It was Ekkehard,--and the place where he knelt, was the "Wildkirchlein."
He had reached the valley in safety on his stone horse, after Praxedis had freed him. The next morning found him weary and exhausted at the door of old Moengal, at Radolfszell.
"Oh, that I had in the wilderness a lodging place of wayfaring men; that I might leave my people and go from them!" said he in the words of the prophet, after he had told the parish-priest all that had happened to him.
Then, the old man pointed over towards the Säntis. "Thou art right," said Moengal. "The holy Gallus did the same. 'Into the wilderness will I go, and there shall I wait for Him, who will restore my soul's health.' Perhaps he would never have become a saint, if he had thought and acted differently. Try to conquer thy grief. When the eagle feels sick, and his eyes grow dim, then he rises heavenwards, as far as his wings will carry him. The nearness of the sun gives a new youth. Do thou the same. I know a bonny nook for thee to recover thy health in."
He then described the road to Ekkehard.
"Thou wilt find a man up there," continued he, "who has not seen much of the world for the last twenty years. His name is Gottshalk. Give him my greeting, and let us hope that God has forgiven him his trespasses."

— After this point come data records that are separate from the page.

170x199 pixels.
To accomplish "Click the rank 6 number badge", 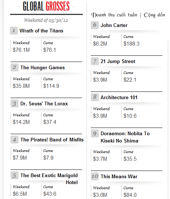I will point(95,25).
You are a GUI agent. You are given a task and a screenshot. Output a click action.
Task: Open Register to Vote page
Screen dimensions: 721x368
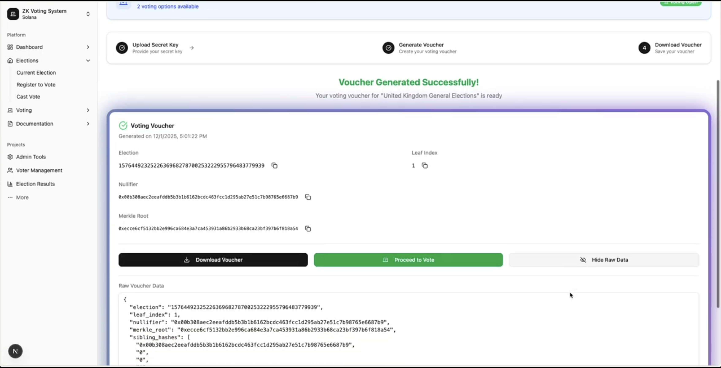coord(36,85)
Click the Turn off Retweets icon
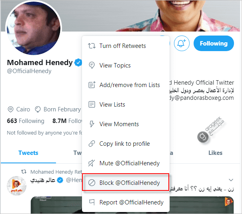Screen dimensions: 242x214 (x=92, y=46)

The parish-priest did not say for what sin his old friend was doing penance up there. He had once been sent to Italy, when times were bad, to buy corn. When he came to Verona, he was well received by the quarrelsome bishop Ratherius, and he held his devotions in the venerable cathedral, where the remains of St. Anastasia lay unlocked in a golden shrine; and the church was deserted, and the Devil tempted Gottshalk to take a keepsake to Germany. So, he took as much of the saint's body as he could carry away under his habit; an arm, a foot and some spine-bones, and secretly departed with his spoil. But from that hour he had lost his inward peace. By day and night, the saint appeared to him in her torn and mutilated condition; walking with crutches and demanding back her arm and her foot. Over mountains and Alpine glens she followed him, and threateningly approached him even on the threshold of his own cloister. Then he threw away the stolen limbs, and fled half maddened to the heights of the Säntis; there, to expiate his heavy sin in the hermit's cell which he erected for himself.

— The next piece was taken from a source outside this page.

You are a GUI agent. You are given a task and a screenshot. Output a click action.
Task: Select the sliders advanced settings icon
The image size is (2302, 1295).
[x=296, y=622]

For two days old Moengal secreted his young friend in his cell, and then he rowed him across the lake during the night-time. "Don't go back to thy convent," said he when they were about to part company, "lest their tittle-tattle should be the ruin of thee. Jeers and derision are worse than punishment. 'Tis true that thou deservest some lecturing; but that must be done for thee, by the fresh mountain-breezes, which are better entitled to set thee right again, than thy fellow-monks."
A spear and a wolf's skin were his parting gifts to Ekkehard.
Shyly and stealthily he continued his journey at night-time, and it was with bitterness of heart that like a stranger he passed his monastery, which still bore visible traces of the ravages of the Huns. Some windows were lighted up, and seemed to beckon to him; but he only hurried onwards the quicker. The Abbot's cell in the mountains, he also passed by, without entering. He did not wish to be recognized by anyone belonging to the monastery.